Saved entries
____________________

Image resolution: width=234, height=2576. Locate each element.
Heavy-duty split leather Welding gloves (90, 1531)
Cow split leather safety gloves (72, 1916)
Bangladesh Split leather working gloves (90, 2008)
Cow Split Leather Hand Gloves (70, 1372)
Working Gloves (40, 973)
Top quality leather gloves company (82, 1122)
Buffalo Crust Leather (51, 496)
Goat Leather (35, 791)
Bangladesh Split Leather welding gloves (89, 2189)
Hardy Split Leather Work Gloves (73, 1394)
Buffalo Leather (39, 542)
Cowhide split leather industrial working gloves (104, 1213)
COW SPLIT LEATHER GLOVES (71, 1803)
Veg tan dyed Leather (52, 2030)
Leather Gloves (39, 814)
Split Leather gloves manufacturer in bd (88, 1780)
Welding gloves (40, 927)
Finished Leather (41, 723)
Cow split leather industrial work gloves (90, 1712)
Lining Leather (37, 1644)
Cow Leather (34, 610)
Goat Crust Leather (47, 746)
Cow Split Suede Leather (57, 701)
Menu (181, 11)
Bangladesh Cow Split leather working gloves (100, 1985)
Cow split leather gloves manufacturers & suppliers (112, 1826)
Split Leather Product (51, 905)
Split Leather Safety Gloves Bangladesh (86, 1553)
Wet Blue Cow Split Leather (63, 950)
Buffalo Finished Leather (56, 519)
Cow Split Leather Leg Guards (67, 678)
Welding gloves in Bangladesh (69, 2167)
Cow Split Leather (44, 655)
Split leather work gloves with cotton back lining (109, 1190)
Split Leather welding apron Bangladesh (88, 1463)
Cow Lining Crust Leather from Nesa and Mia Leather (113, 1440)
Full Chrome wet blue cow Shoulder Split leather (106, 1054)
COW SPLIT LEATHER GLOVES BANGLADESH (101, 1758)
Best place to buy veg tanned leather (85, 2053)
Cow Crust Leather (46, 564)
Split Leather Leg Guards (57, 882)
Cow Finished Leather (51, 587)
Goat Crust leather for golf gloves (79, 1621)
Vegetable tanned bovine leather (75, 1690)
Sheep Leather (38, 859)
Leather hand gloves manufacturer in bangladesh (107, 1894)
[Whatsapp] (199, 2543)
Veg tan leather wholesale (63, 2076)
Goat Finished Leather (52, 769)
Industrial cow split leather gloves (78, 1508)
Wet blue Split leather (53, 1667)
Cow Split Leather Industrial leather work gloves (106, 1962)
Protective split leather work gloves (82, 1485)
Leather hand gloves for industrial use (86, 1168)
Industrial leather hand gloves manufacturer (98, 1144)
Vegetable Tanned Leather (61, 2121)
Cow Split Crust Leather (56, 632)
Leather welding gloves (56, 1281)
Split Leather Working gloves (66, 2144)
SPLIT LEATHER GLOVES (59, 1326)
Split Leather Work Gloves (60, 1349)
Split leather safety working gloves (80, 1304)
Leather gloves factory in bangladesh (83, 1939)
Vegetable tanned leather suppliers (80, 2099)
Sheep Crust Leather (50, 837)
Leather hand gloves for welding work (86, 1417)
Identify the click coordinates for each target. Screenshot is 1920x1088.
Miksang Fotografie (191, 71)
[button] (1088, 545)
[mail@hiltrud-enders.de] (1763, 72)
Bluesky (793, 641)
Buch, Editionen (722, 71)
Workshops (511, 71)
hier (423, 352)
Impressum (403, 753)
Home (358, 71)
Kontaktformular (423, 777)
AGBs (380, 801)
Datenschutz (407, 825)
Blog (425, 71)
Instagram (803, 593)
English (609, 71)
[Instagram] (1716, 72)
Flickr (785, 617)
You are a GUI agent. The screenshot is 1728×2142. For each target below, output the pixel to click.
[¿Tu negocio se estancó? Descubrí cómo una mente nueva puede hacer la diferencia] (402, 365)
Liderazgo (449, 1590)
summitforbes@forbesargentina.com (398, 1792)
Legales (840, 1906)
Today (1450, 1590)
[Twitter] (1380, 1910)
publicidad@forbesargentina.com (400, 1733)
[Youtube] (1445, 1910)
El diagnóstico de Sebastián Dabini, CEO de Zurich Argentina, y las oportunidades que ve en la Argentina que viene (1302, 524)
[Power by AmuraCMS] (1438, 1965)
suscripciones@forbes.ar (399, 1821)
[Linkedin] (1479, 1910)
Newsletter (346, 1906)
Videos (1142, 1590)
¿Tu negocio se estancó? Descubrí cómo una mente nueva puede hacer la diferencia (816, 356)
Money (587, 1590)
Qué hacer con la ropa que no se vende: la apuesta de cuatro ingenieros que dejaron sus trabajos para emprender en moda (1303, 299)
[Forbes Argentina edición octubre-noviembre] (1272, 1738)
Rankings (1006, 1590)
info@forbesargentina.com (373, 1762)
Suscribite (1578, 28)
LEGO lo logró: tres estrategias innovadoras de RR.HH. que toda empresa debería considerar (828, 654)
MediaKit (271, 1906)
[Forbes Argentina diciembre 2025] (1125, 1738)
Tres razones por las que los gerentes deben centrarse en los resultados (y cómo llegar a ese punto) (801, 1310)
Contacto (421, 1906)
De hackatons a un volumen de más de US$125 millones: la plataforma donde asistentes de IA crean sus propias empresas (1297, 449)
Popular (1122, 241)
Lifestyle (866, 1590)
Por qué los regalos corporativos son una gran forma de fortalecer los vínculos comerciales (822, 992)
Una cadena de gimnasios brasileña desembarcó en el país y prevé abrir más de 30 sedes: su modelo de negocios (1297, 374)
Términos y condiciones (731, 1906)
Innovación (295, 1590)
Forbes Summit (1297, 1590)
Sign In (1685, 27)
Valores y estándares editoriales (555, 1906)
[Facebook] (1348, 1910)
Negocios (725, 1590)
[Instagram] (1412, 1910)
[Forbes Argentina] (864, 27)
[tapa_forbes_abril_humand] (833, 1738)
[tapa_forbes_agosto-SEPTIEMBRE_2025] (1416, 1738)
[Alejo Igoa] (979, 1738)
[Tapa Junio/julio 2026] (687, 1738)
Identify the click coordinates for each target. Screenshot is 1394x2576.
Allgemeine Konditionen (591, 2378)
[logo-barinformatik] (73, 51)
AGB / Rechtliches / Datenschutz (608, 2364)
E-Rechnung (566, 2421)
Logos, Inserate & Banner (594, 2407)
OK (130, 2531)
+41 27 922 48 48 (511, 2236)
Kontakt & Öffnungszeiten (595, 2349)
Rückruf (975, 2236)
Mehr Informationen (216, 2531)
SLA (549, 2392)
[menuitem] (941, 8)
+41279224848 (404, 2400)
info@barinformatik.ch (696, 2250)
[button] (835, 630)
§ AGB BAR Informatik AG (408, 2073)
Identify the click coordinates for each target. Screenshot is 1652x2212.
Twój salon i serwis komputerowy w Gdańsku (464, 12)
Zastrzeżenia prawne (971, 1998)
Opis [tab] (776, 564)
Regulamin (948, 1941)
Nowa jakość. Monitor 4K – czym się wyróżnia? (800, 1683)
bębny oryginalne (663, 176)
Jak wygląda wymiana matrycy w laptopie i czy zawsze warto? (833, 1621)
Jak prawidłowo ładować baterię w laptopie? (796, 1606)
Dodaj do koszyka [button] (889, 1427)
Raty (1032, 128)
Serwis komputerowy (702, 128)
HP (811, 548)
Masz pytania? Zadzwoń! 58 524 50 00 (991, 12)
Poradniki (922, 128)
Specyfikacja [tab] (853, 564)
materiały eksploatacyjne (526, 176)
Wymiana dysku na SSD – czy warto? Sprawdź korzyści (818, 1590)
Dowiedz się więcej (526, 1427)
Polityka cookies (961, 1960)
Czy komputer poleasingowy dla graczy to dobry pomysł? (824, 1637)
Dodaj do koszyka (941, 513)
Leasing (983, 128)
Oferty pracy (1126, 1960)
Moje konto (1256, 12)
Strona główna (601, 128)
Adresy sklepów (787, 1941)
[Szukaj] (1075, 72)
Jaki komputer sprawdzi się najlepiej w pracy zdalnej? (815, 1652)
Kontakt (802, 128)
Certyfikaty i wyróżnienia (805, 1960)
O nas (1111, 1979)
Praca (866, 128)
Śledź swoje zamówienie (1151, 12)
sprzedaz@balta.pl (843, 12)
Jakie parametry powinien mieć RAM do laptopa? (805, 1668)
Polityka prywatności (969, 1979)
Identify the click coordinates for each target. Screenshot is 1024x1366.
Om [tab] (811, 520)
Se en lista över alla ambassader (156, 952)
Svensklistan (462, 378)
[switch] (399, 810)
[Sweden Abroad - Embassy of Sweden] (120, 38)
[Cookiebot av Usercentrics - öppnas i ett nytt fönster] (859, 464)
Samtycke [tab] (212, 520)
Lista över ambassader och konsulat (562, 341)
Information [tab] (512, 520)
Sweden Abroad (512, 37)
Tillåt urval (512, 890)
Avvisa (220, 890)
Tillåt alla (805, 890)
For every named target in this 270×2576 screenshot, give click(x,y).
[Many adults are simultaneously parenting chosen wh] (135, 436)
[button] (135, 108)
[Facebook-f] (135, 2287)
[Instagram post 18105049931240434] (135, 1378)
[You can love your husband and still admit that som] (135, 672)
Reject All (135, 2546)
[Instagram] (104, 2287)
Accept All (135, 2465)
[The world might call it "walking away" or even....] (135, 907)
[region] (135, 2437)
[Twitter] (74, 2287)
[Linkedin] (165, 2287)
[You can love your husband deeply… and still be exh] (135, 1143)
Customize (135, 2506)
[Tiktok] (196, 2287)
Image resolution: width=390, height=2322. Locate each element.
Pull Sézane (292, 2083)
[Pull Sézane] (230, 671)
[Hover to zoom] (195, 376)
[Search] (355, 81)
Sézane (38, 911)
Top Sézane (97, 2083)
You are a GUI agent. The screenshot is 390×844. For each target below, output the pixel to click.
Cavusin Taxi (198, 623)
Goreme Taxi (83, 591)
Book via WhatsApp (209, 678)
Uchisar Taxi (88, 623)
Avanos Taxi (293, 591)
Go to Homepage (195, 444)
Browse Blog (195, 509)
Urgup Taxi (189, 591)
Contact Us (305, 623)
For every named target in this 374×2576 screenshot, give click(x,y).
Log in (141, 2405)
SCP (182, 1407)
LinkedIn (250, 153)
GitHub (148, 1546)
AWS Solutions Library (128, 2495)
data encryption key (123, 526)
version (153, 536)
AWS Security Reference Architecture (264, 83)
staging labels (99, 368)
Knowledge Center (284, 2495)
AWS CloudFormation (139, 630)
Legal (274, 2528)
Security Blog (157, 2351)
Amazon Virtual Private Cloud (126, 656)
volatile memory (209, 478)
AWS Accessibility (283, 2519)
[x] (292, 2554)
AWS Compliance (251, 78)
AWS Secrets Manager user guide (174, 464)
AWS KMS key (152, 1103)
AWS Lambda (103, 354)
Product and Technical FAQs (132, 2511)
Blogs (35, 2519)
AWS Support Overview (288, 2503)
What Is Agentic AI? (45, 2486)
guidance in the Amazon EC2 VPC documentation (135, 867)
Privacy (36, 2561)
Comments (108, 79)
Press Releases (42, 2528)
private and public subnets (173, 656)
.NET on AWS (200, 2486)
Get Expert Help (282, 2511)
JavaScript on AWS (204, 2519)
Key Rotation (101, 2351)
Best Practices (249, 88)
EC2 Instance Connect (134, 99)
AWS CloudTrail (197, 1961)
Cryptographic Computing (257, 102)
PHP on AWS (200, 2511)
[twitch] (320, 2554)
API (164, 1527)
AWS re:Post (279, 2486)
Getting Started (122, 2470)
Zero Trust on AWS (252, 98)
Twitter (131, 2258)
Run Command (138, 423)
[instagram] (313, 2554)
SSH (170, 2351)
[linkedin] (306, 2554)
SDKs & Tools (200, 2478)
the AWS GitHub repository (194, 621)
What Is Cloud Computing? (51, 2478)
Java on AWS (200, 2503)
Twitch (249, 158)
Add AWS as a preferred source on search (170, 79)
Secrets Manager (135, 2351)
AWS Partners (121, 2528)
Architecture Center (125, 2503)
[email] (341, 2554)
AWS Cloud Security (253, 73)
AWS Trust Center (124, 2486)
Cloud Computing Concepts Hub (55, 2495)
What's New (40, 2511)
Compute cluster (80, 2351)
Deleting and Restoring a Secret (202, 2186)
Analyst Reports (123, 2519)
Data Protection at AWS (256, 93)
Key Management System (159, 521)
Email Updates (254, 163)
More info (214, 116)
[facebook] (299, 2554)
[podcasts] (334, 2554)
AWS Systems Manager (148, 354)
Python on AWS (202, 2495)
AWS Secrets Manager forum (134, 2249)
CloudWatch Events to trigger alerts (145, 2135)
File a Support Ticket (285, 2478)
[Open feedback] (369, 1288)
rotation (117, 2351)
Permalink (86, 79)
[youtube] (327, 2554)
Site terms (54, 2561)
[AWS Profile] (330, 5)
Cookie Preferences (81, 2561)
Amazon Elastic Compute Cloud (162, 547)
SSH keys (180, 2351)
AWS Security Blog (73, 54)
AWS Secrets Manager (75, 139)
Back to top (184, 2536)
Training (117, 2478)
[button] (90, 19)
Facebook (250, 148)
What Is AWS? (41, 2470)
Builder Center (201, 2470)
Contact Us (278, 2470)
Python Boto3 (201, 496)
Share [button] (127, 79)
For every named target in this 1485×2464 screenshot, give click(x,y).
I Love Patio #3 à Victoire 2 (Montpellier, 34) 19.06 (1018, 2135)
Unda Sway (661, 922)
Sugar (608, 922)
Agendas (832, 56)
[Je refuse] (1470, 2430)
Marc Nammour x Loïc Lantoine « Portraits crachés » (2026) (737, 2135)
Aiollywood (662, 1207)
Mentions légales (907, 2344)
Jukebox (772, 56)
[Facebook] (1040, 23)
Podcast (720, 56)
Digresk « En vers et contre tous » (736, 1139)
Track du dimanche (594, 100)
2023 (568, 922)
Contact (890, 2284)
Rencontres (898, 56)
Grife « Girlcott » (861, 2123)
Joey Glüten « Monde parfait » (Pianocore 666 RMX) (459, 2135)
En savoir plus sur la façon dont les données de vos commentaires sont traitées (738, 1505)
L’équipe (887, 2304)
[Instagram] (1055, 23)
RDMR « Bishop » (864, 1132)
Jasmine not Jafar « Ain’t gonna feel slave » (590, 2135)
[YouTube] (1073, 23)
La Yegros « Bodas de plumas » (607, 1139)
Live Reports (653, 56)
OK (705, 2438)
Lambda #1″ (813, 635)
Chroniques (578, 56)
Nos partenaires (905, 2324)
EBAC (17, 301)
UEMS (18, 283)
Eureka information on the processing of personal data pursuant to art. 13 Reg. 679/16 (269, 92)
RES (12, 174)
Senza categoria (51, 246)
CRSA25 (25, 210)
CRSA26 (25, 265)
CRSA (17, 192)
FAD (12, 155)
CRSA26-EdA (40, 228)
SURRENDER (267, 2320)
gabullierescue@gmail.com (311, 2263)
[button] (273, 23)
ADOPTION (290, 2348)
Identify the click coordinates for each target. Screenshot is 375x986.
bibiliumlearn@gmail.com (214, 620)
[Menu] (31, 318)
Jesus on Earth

____________________

## Work task
The answer must consist of the lines from the one with "Marc Nammour x" through the final line of the entries above, exactly as they are, and nothing else.

## Written response
Marc Nammour x Loïc Lantoine « Portraits crachés » (2026) (737, 2135)
Aiollywood (662, 1207)
Mentions légales (907, 2344)
Jukebox (772, 56)
[Facebook] (1040, 23)
Podcast (720, 56)
Digresk « En vers et contre tous » (736, 1139)
Track du dimanche (594, 100)
2023 (568, 922)
Contact (890, 2284)
Rencontres (898, 56)
Grife « Girlcott » (861, 2123)
Joey Glüten « Monde parfait » (Pianocore 666 RMX) (459, 2135)
En savoir plus sur la façon dont les données de vos commentaires sont traitées (738, 1505)
L’équipe (887, 2304)
[Instagram] (1055, 23)
RDMR « Bishop » (864, 1132)
Jasmine not Jafar « Ain’t gonna feel slave » (590, 2135)
[YouTube] (1073, 23)
La Yegros « Bodas de plumas » (607, 1139)
Live Reports (653, 56)
OK (705, 2438)
Lambda #1″ (813, 635)
Chroniques (578, 56)
Nos partenaires (905, 2324)
EBAC (17, 301)
UEMS (18, 283)
Eureka information on the processing of personal data pursuant to art. 13 Reg. 679/16 (269, 92)
RES (12, 174)
Senza categoria (51, 246)
CRSA25 (25, 210)
CRSA26 (25, 265)
CRSA (17, 192)
FAD (12, 155)
CRSA26-EdA (40, 228)
SURRENDER (267, 2320)
gabullierescue@gmail.com (311, 2263)
[button] (273, 23)
ADOPTION (290, 2348)
Identify the click coordinates for each target. Screenshot is 375x986.
bibiliumlearn@gmail.com (214, 620)
[Menu] (31, 318)
Jesus on Earth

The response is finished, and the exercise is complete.